Given data>
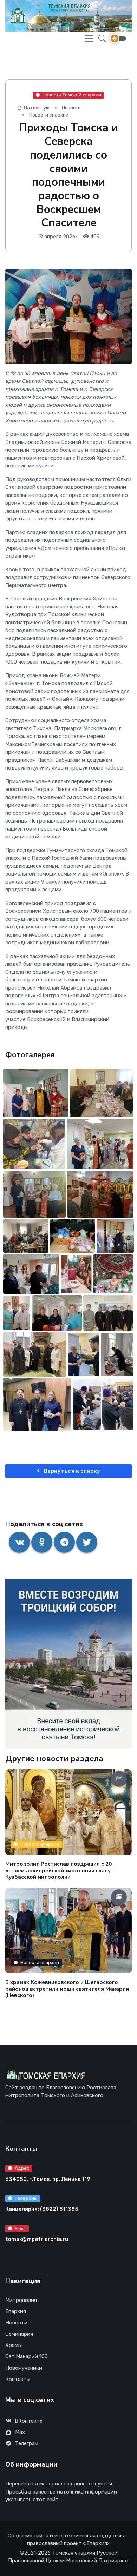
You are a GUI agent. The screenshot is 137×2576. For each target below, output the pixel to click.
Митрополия (21, 2300)
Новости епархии (48, 115)
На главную (36, 108)
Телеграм (26, 2443)
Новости (71, 108)
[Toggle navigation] (89, 38)
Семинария (19, 2334)
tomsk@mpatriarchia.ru (36, 2239)
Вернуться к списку (71, 1471)
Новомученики (23, 2368)
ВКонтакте (29, 2421)
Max (20, 2432)
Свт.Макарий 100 (26, 2356)
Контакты (17, 2379)
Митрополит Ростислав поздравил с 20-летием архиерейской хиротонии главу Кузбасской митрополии (59, 1870)
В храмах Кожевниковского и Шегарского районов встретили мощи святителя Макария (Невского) (67, 1989)
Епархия (15, 2311)
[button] (100, 38)
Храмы (13, 2345)
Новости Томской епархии (72, 95)
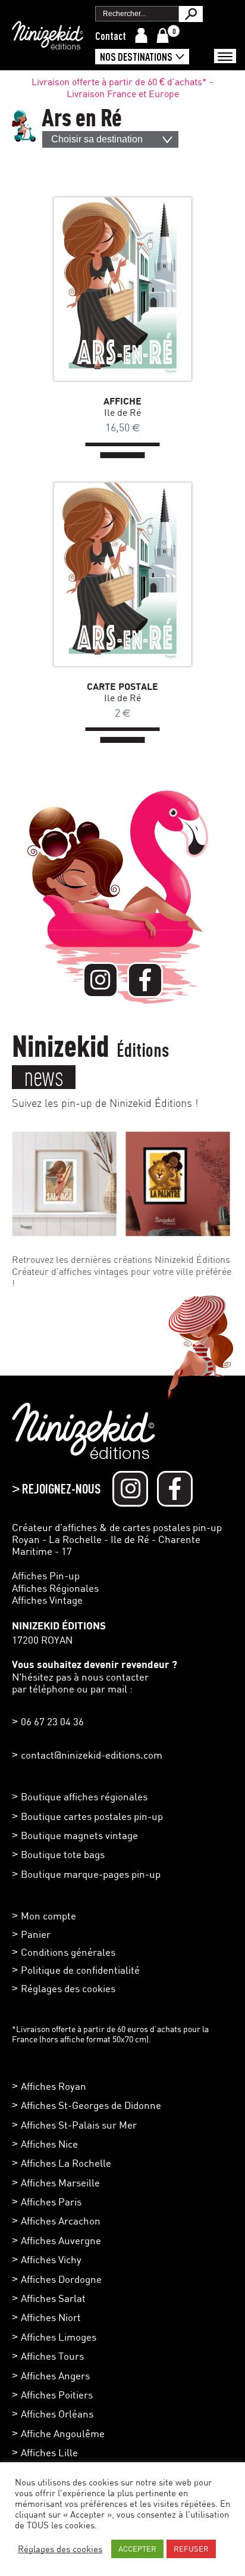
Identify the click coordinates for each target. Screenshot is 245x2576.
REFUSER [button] (191, 2548)
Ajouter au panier (140, 289)
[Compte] (141, 35)
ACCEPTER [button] (137, 2548)
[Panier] (162, 35)
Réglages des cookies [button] (68, 1988)
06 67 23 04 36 (52, 1721)
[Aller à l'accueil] (47, 43)
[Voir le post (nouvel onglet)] (64, 1183)
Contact (110, 36)
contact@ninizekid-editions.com (91, 1755)
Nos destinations (136, 57)
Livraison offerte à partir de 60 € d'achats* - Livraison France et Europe (122, 87)
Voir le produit (105, 289)
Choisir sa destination (97, 139)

Your task> Line count for the word "Новости": work out how many lines of the data above include it, and reply with that number alone.

Exercise response> 3